In this study focuses on the review of strengthening structurally deficient reinforced concrete (RC) T-beams using externally bonded glass fiber reinforced polymer (GFRP) sheets. Rehabilitation of RC structures is essential due to aging, corrosion, construction defects, increased service demands, and seismic vulnerabilities. Among various beam configurations, T-beams are widely used in buildings and bridges, with shear failure being particularly catastrophic due to its sudden nature. Externally bonded FRP has emerged as a promising strengthening solution due to its high strength-to-weight ratio, corrosion resistance, and ease of installation. This research involved testing eleven full-scale RC T-beams under symmetrical four-point static loading to assess shear performance and failure modes. Key variables included the presence of steel stirrups, shear span-to-depth ratios, and the quantity of GFRP used. The results demonstrated a notable improvement in shear capacity with GFRP application. However, failure typically began with debonding of the FRP sheets, followed by brittle shear collapse. To address this issue and ensure full utilization of FRP strength, an innovative anchorage technique using GFRP plates was introduced, effectively preventing premature debonding. This method offers a more efficient, cost-effective alternative to traditional strengthening approaches and highlights the potential of FRP composites in structural rehabilitation.
Introduction
The civil engineering industry is adopting innovative materials and technologies to meet the demands of advanced infrastructure. As existing structures age and new standards rise, retrofitting becomes a cost-effective solution to enhance durability and safety against earthquakes and environmental forces, avoiding expensive full replacements.
The literature review focuses on rehabilitation strategies for reinforced concrete (RC) structures, highlighting fiber reinforced polymers (FRP) as a promising strengthening material. Studies are grouped into strengthening of RC rectangular beams, T-beams, and beams with web openings.

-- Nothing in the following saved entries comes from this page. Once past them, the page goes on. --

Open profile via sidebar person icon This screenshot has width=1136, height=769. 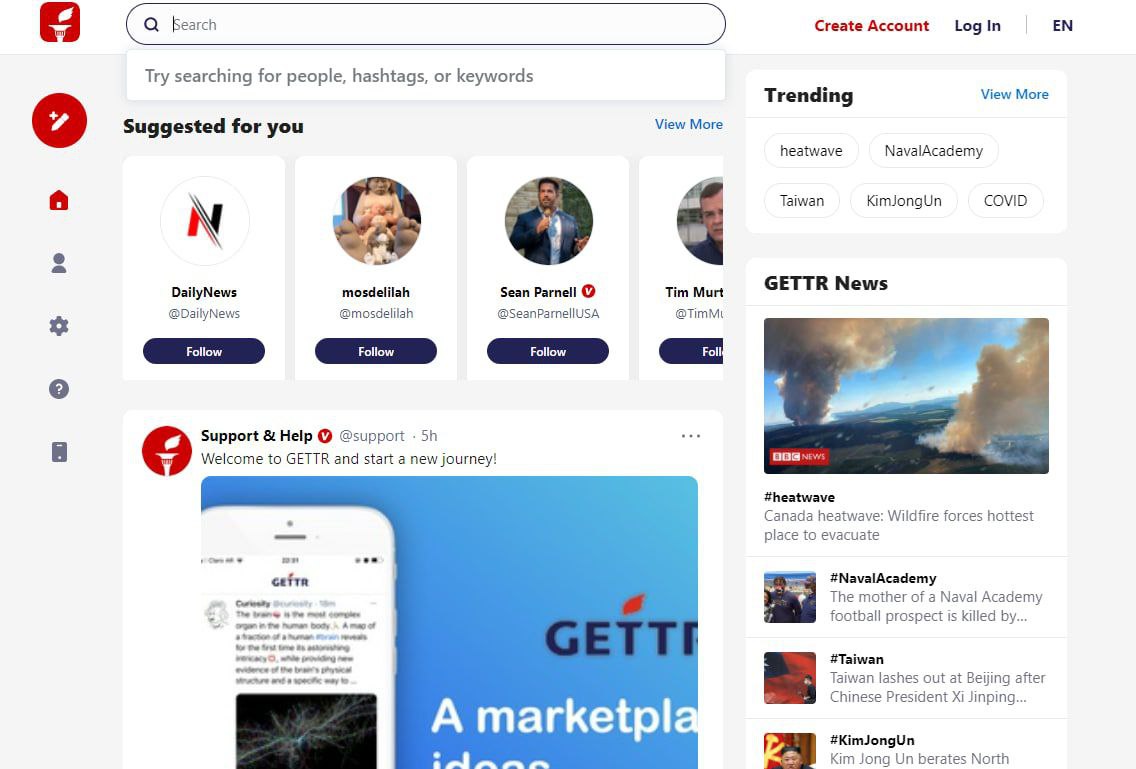pyautogui.click(x=59, y=263)
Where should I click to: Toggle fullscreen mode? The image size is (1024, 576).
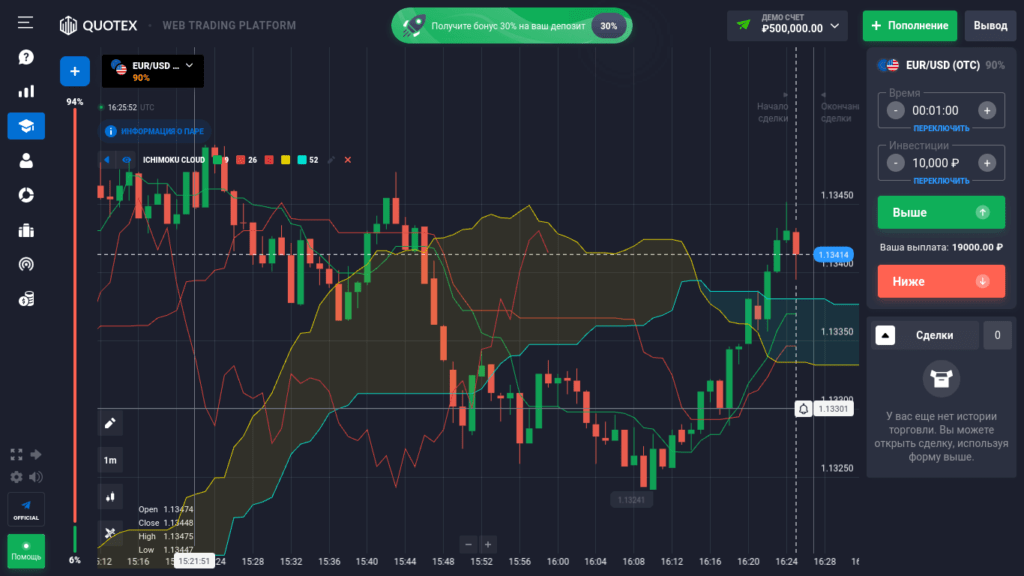[16, 454]
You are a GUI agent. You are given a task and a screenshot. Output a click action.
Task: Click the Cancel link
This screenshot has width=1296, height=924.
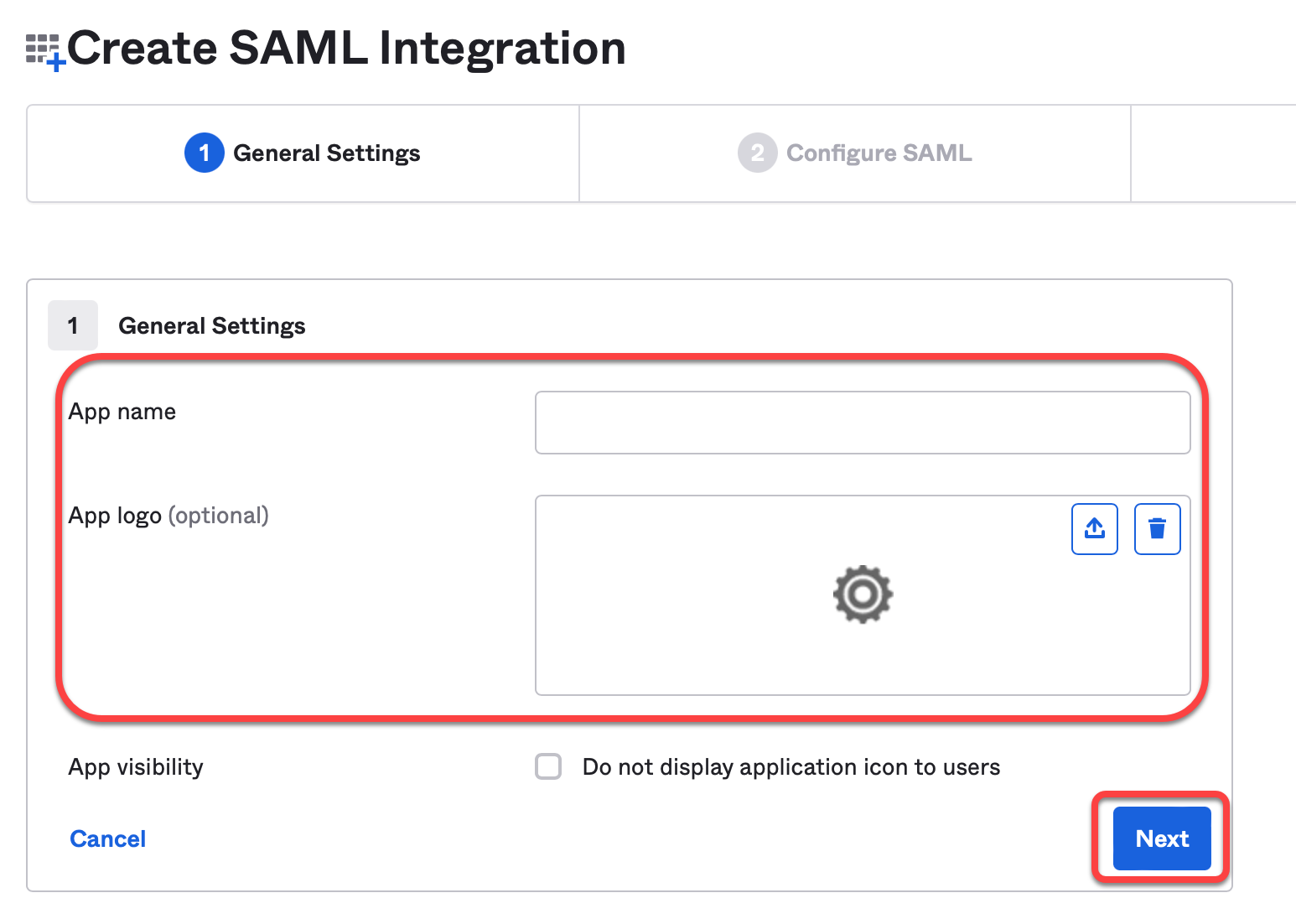click(x=107, y=838)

For RC rectangular beams, research shows that methods like integrating carbon-fiber-reinforced polymer (CFRP) bars, epoxy-bonded FRP sheets, and steel elements significantly improve load capacity, stiffness, and shear strength, though debonding remains a challenge.
For RC T-beams, CFRP composites, especially near surface mounted (NSM) laminates, enhance flexural and shear strength effectively. Innovative approaches such as FRP ropes and mechanically anchored dry carbon fiber sheets improve torsional and shear capacity, reducing typical failures like premature debonding.

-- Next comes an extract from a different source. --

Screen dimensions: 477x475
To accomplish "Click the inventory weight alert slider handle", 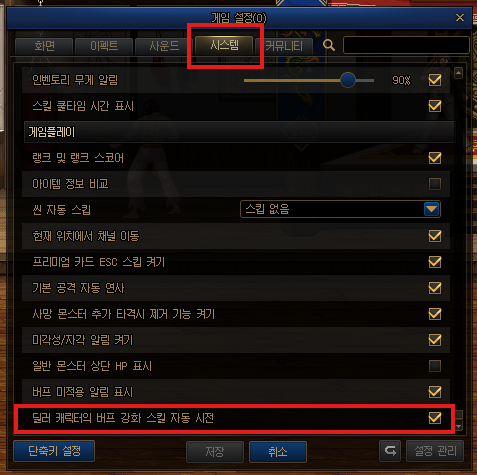I will pyautogui.click(x=348, y=80).
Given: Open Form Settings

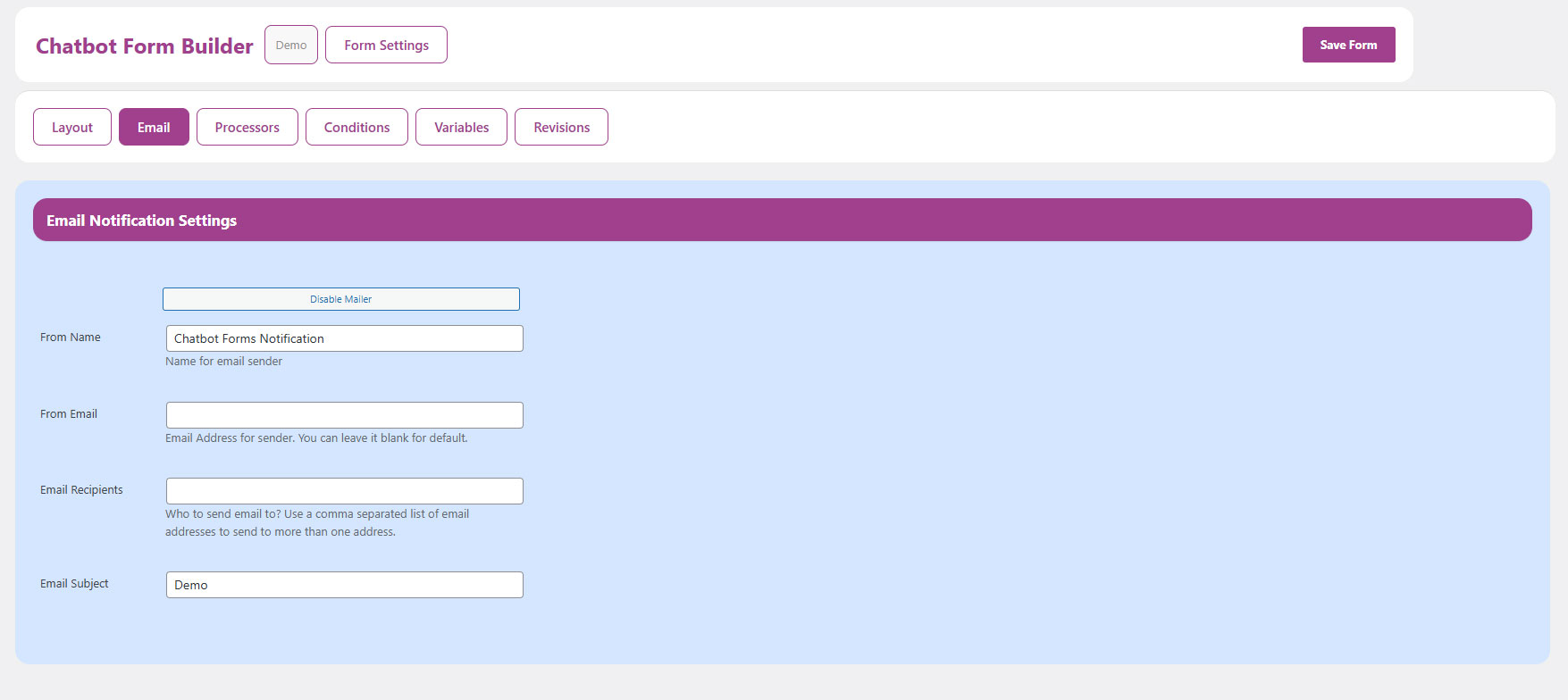Looking at the screenshot, I should (x=386, y=45).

For beams with web openings, which weaken shear capacity, studies suggest that pre-stressed shape memory alloy (Fe-SMA) bars and fiber reinforced concrete improve strength and control cracking. The impact of openings depends on size and position relative to load paths, with specific design guidelines developed for various opening shapes.
Conclusion
The following critical observations are made from the review of existing literature in the area of reinforced concrete (RC) beams strengthened with epoxy-bonded FRP
1) Most of the research efforts have been made to study the flexural and shear behaviour of RC rectangular beams strengthened with fiber reinforced polymer (FRP) composites.
2) Despite the growing number of field applications, there is limited number of reports on shear behaviour of strengthened RC T-beams using externally bonded FRP composites
3) A limited works have been reported on strengthening of RC T-beams with web openings.

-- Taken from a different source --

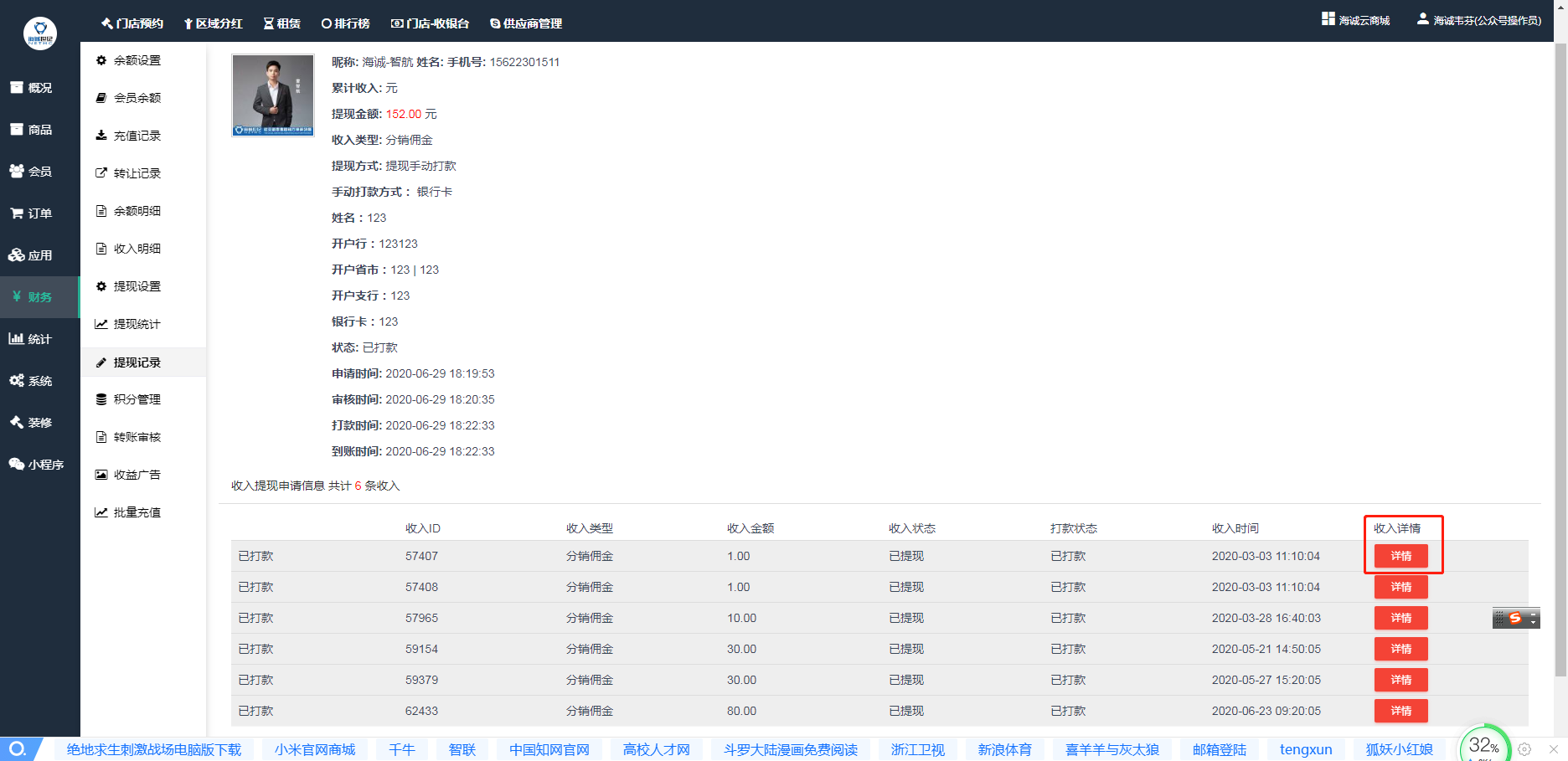The image size is (1568, 761).
Task: Open 积分管理 submenu item
Action: [x=137, y=399]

4) There is a gain in shear capacity of RC beams when strengthened with FRP composites, peeling of FRP sheets from main concrete has been reported due to improper anchorage.
5) The study on anchorage system used for the prevention of debonding of FRP and concrete on shear behavior of RC beams is limited.
6) Many researchers are of the opinion that the previous design provisions do not have comprehensive understanding of the shear behavior.
References
[1] Alkhateeb, M. Y., & Hejazi, F. (2024). Strengthening Reinforced Concrete Beams through Integration of CFRP Bars, Mechanical Anchorage System, and Concrete Jacketing. Materials, 17(12), 2794. https://doi.org/10.3390/ma17122794
[2] Yu, T., Sun, Q., Li, C., & Liu, Y. (2021). Experimental Research on the Flexural Performance of RC Rectangular Beams Strengthened by Reverse-Arch Method. Symmetry, 13(9), 1666. https://doi.org/10.3390/SYM13091666
[3] Minchala Velecela, W. F., Naspud Uruchima, P. R., Nieto-Cárdenas, J. X., & Illescas-Cárdenas, P. (2024). Reinforcement concrete beams with external steel elements. Green World Journal, 7(1), 117. https://doi.org/10.53313/gwj71117
[4] Mallikarjuna, K., Parkhe, R., Muhmmad, D., Mohammad, A. K., & Saiful, I. (2023). Employing Carbon Fiber Reinforced Polymer Composites toward the Flexural Strengthening of Reinforced Concrete T-Beams. ACS Omega, 8(21), 18830–18838. https://doi.org/10.1021/acsomega.3c00988
[5] Zapris, A. G., Kytinou, V. K., Xynopoulos, I., Gribniak, V., & Chalioris, C. E. (2024). Innovative torsional strengthening of rc t-beams using nsm frp ropes. Proceedings of International Structural Engineering and Construction. https://doi.org/10.14455/10.14455/isec.2024.11(2).str-30
[6] Alobaidi, H. E., & Al?Zuhairi, A. H. (2023). Structural Strengthening of Insufficiently Designed Reinforced Concrete T-Beams using CFRP Composites. Civil Engineering Journal, 9(8), 1880–1896. https://doi.org/10.28991/cej-2023-09-08-05
[7] Khalil, A., Elkafrawy, M., Hawileh, R. A., & AlHamaydeh, M. (2024). Numerical Investigation on Improving Shear Strength of RC Beams with Various Web Opening Shapes Using Pre-Stressed Fe-SMA Bars. Key Engineering Materials, 1004, 13–22. https://doi.org/10.4028/p-e2xiev
[8] Alex L., Assih J., and Delmas Y. (2001), “Shear Strengthening of RC Beams with externally bonded CFRP sheets”, Journal of Structural Engineering, Vol. 127, No. 4, Paper No. 20516.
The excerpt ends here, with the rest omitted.